— BRIEF —
Retype, word for word, the line holding "Click the tweet's" and every line below it to the end of the listing. Leave out the pictures.

-------

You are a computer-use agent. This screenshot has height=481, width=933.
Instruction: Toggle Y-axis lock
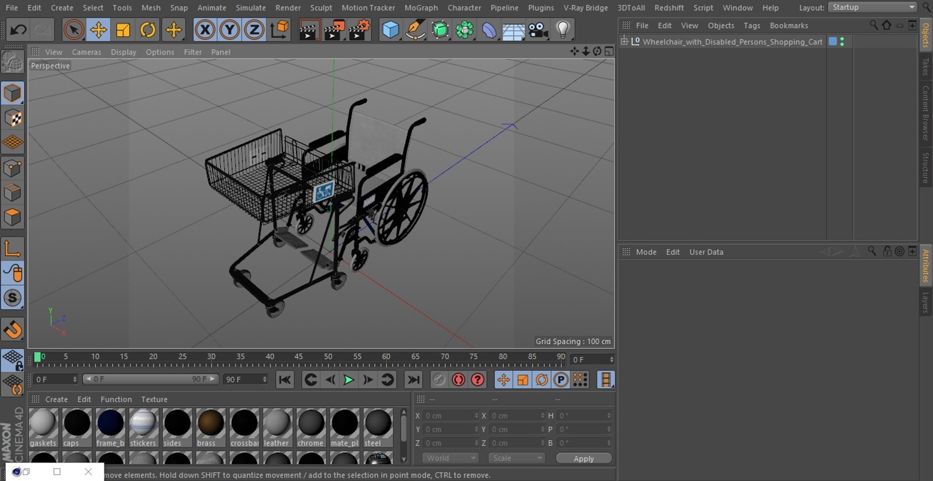(229, 30)
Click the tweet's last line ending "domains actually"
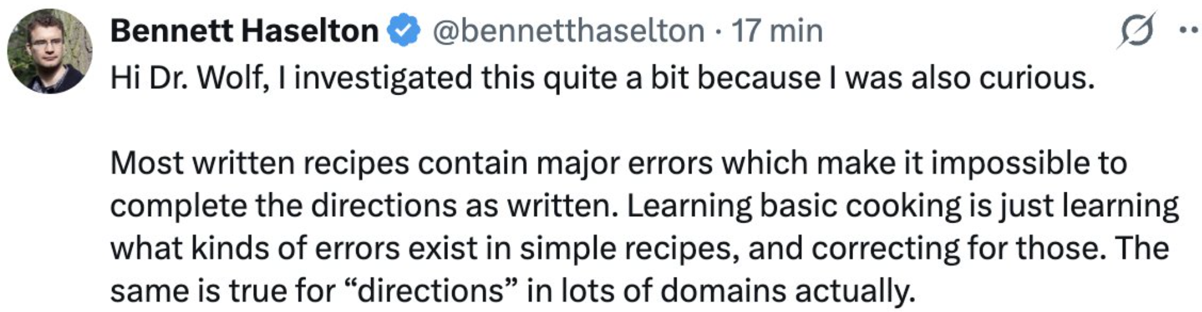Viewport: 1202px width, 312px height. tap(512, 291)
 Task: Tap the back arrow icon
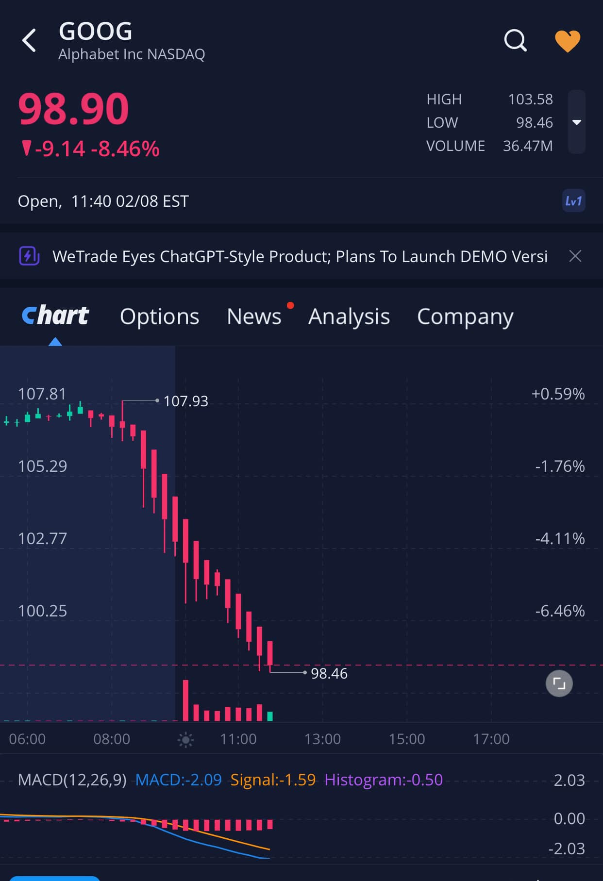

-------

— RESPONSE BOX —
Click the tweet's last line ending "domains actually"
Viewport: 1202px width, 312px height. tap(512, 291)
 Task: Tap the back arrow icon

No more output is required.